WHAT IS REQUIRED:
Check each line of the data below for the word "Datenschutzerklärung", then extract the ones that have it.

SUPPLIED INFORMATION:
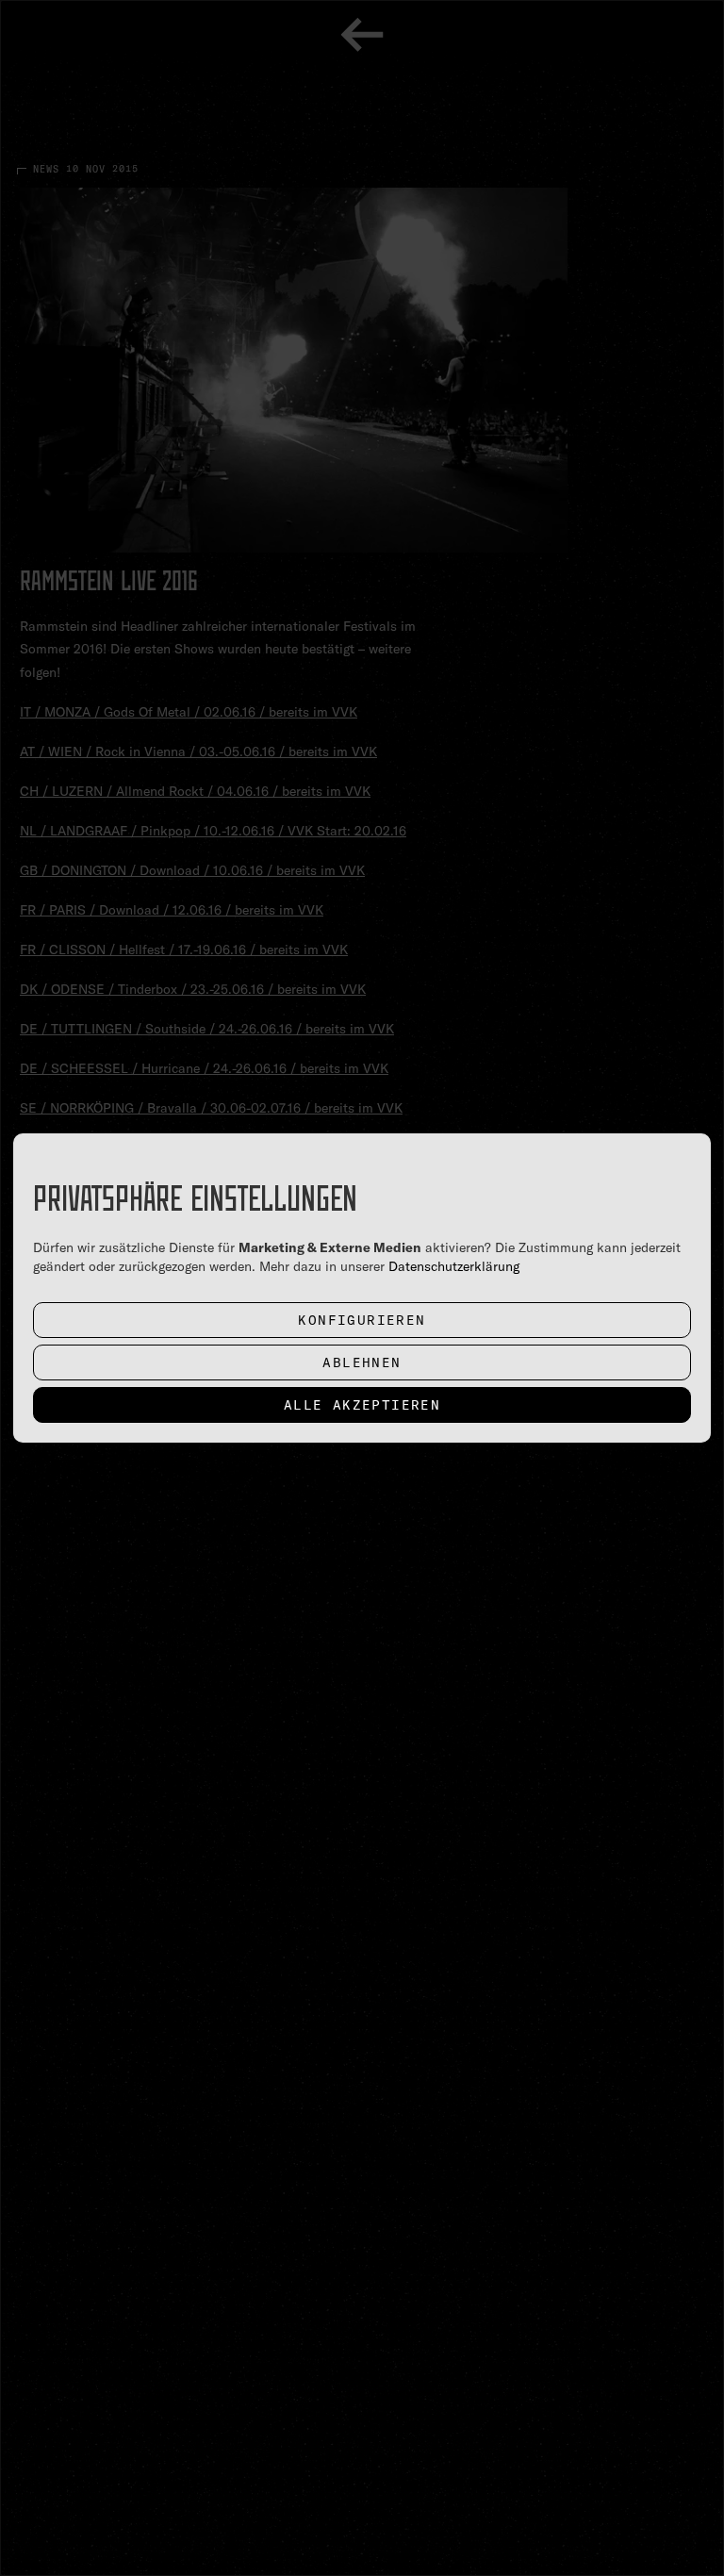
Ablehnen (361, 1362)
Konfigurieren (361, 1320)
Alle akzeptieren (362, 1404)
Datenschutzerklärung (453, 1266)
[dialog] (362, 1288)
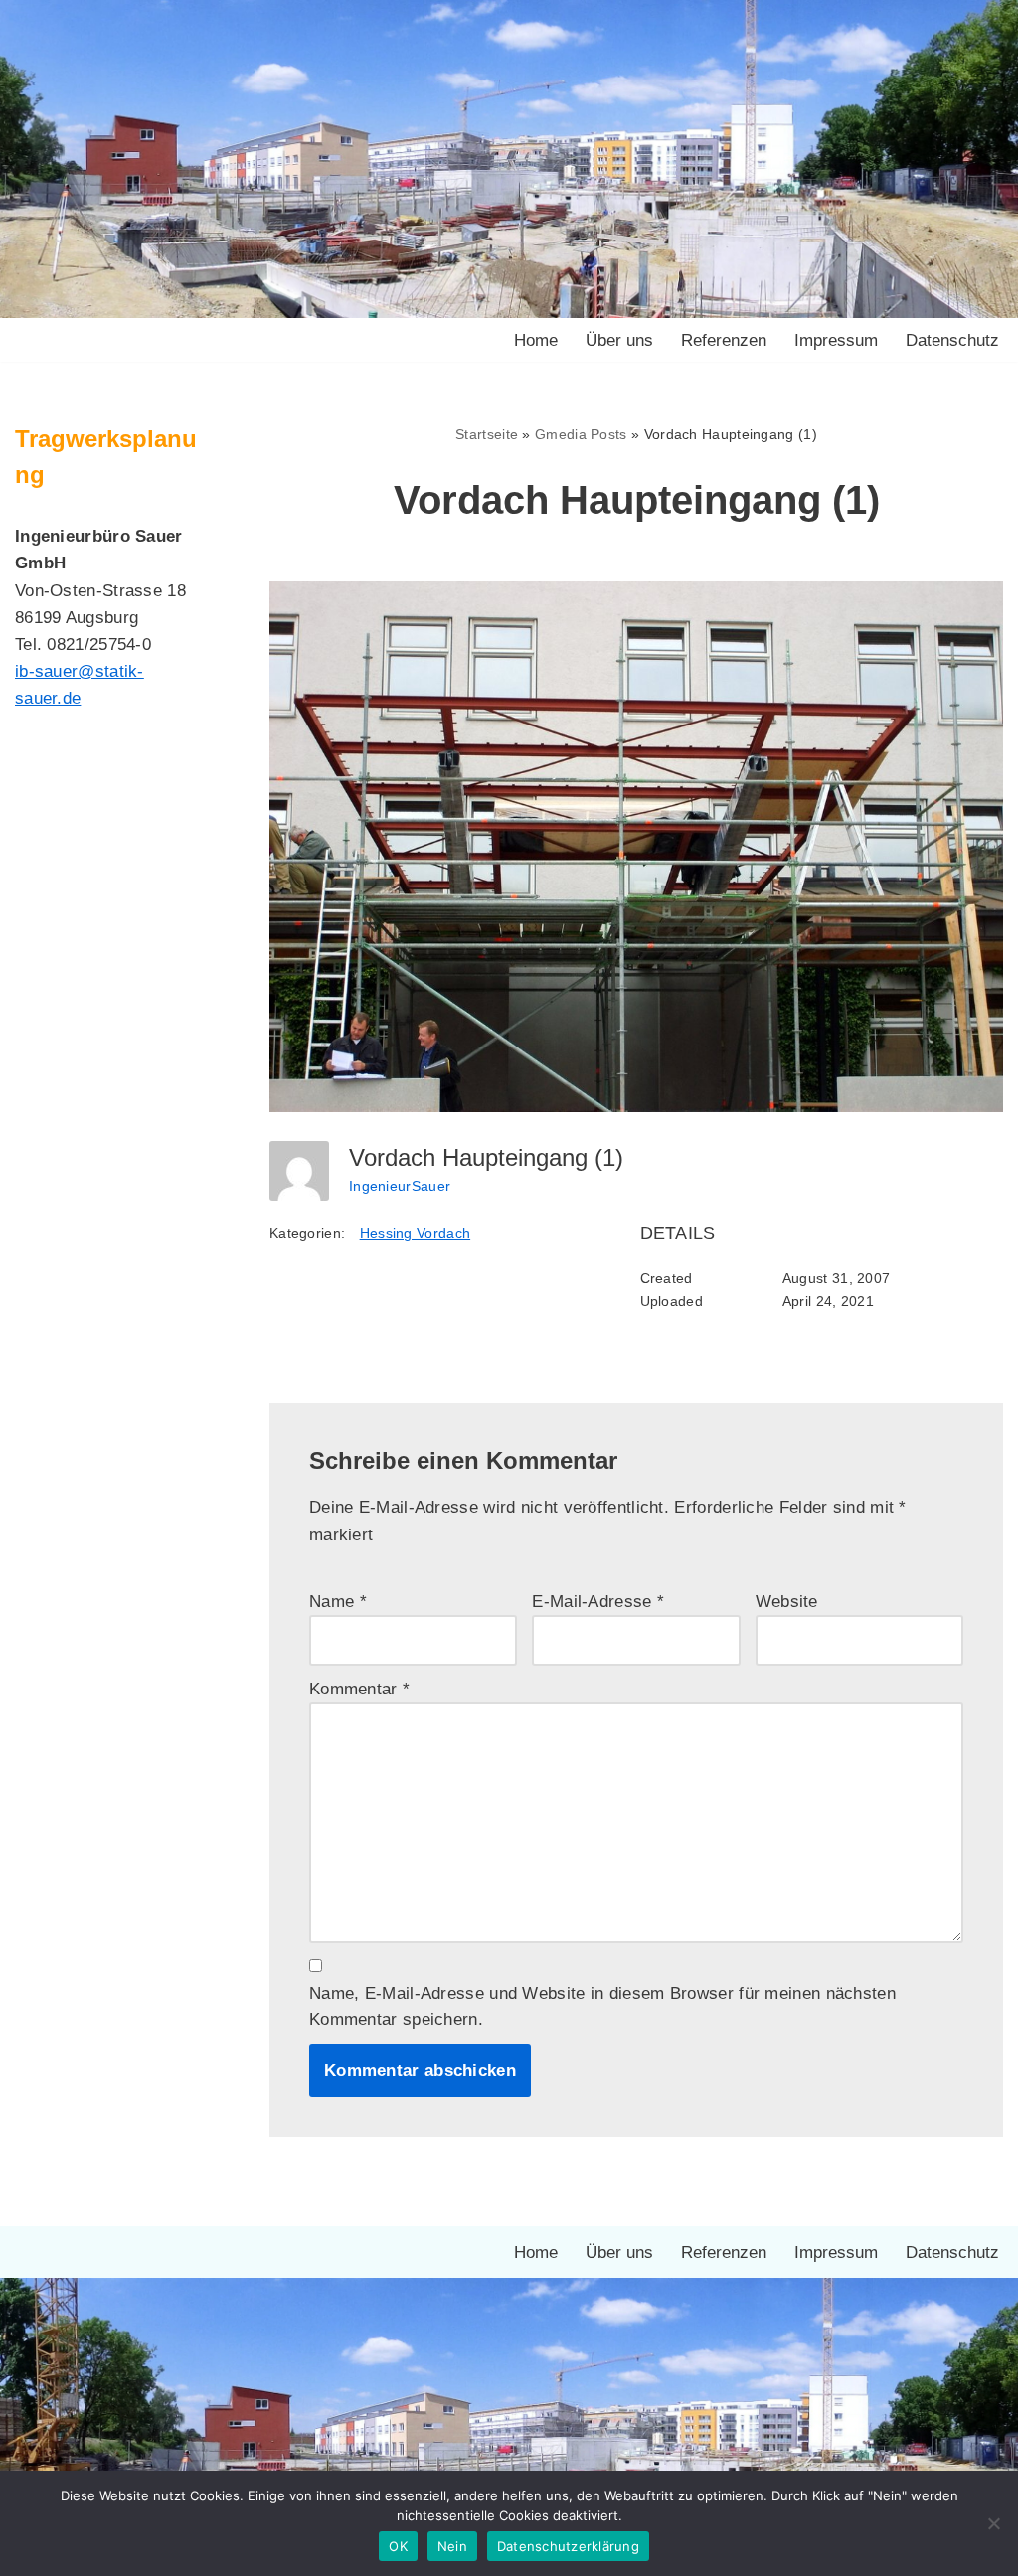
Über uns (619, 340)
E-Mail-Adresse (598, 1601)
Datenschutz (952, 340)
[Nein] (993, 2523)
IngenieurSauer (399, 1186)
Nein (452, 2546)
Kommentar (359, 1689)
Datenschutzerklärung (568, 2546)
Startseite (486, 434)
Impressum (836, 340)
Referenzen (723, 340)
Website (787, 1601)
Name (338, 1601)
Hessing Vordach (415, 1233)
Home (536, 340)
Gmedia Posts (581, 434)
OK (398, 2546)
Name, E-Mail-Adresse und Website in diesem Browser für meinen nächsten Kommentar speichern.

FINAL ANSWER:
Datenschutzerklärung (453, 1266)
Datenschutzerklärung (568, 2546)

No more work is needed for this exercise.